▸ **What the task asks**: Among the entries below, find the lines holding "computer" and copy them.

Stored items
________

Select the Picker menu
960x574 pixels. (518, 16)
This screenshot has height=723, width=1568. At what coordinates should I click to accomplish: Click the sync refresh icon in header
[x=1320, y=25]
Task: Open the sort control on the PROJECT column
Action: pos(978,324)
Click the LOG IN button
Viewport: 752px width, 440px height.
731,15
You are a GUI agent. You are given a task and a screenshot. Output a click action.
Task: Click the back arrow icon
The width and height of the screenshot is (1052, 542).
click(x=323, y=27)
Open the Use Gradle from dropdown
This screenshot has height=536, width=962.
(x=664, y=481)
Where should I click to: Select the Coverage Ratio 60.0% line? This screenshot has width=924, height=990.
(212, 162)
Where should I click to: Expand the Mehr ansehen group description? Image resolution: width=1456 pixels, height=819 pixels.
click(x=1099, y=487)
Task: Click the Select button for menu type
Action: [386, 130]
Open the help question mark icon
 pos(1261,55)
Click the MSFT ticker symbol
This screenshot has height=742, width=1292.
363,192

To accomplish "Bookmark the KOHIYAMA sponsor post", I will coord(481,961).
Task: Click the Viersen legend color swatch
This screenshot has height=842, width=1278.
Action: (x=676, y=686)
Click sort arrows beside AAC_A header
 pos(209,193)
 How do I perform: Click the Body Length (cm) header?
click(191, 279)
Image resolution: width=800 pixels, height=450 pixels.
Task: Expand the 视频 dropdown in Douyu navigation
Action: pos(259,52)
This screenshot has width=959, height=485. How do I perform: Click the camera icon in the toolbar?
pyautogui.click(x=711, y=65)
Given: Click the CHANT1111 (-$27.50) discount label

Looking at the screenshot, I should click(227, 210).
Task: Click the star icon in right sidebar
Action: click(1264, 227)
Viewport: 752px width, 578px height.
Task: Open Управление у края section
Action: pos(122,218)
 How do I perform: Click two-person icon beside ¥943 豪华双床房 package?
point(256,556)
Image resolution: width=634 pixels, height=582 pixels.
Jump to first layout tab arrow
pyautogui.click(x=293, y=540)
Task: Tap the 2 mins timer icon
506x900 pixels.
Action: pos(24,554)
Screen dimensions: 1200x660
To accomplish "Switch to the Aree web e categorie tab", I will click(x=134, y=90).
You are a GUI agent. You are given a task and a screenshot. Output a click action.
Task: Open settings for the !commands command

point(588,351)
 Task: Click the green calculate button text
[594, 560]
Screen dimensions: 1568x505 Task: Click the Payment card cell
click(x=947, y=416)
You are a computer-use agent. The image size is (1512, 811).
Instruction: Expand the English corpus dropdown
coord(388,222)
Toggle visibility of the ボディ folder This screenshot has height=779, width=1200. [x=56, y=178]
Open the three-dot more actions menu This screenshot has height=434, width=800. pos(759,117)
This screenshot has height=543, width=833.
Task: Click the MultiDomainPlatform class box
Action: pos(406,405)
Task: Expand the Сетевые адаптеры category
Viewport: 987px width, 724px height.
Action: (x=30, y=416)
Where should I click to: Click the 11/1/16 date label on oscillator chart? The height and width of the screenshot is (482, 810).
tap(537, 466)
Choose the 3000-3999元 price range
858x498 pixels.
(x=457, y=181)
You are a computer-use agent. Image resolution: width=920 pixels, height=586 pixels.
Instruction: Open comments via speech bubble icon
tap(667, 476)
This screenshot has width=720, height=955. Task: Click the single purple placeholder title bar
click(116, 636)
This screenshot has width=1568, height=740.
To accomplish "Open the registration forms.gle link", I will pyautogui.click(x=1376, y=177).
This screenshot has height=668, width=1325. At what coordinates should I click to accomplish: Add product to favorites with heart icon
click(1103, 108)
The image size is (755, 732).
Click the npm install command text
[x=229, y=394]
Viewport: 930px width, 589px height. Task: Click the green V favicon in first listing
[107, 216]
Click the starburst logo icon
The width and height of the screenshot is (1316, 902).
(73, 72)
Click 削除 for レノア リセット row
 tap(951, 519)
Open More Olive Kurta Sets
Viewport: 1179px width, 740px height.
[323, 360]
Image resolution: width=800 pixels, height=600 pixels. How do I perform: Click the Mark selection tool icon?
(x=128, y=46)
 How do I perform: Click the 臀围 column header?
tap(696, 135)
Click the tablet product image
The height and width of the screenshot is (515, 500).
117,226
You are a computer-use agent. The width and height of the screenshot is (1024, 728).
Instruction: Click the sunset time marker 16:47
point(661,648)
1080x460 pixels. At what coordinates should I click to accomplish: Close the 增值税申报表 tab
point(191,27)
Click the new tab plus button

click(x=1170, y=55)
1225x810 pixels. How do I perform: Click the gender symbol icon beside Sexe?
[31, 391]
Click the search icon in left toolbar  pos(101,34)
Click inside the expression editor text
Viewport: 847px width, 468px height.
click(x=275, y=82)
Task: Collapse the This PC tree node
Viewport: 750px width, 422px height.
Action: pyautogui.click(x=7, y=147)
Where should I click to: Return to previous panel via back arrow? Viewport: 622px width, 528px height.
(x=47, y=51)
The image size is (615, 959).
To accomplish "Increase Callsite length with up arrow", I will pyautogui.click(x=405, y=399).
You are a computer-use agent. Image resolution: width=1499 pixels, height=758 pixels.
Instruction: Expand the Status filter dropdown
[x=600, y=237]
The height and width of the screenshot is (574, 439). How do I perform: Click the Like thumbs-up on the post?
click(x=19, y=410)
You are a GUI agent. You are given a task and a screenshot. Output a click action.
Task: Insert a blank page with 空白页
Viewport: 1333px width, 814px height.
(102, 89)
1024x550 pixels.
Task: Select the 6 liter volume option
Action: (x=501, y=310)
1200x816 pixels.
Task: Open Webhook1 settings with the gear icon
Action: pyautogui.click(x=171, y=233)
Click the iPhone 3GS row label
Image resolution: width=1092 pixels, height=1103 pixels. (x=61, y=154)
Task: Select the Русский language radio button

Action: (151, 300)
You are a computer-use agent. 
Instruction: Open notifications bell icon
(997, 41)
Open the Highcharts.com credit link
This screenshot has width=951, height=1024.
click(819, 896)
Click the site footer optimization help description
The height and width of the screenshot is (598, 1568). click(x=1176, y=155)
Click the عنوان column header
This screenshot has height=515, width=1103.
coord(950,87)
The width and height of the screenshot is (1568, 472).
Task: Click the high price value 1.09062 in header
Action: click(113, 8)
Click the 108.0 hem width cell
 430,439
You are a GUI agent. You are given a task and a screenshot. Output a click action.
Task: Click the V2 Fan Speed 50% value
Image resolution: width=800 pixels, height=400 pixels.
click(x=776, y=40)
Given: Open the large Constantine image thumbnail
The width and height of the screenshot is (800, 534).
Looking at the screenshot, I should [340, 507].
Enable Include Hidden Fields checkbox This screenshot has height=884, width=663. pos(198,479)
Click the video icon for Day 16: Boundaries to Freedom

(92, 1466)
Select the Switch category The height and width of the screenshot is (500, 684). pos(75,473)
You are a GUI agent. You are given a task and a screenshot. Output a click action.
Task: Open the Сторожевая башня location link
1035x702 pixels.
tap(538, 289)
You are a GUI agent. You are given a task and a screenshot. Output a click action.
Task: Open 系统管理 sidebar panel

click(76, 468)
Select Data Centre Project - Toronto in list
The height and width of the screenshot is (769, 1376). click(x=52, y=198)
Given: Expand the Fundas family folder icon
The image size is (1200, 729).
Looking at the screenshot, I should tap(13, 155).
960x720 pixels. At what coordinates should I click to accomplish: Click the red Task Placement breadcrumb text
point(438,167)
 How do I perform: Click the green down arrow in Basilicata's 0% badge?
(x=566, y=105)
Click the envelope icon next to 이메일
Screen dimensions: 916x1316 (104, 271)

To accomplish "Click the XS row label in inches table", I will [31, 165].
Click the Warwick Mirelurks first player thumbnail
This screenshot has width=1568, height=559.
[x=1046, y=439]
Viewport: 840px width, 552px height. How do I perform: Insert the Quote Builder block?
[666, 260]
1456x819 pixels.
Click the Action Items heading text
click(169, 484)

________

▸ **Response to this exercise**:
You are a computer-use agent. The image size is (1512, 811).
You are a computer-use agent. Image resolution: width=920 pixels, height=586 pixels.
You are a computer-use agent. The width and height of the screenshot is (1024, 728).
You are a computer-use agent. Image resolution: width=1499 pixels, height=758 pixels.
You are a computer-use agent. 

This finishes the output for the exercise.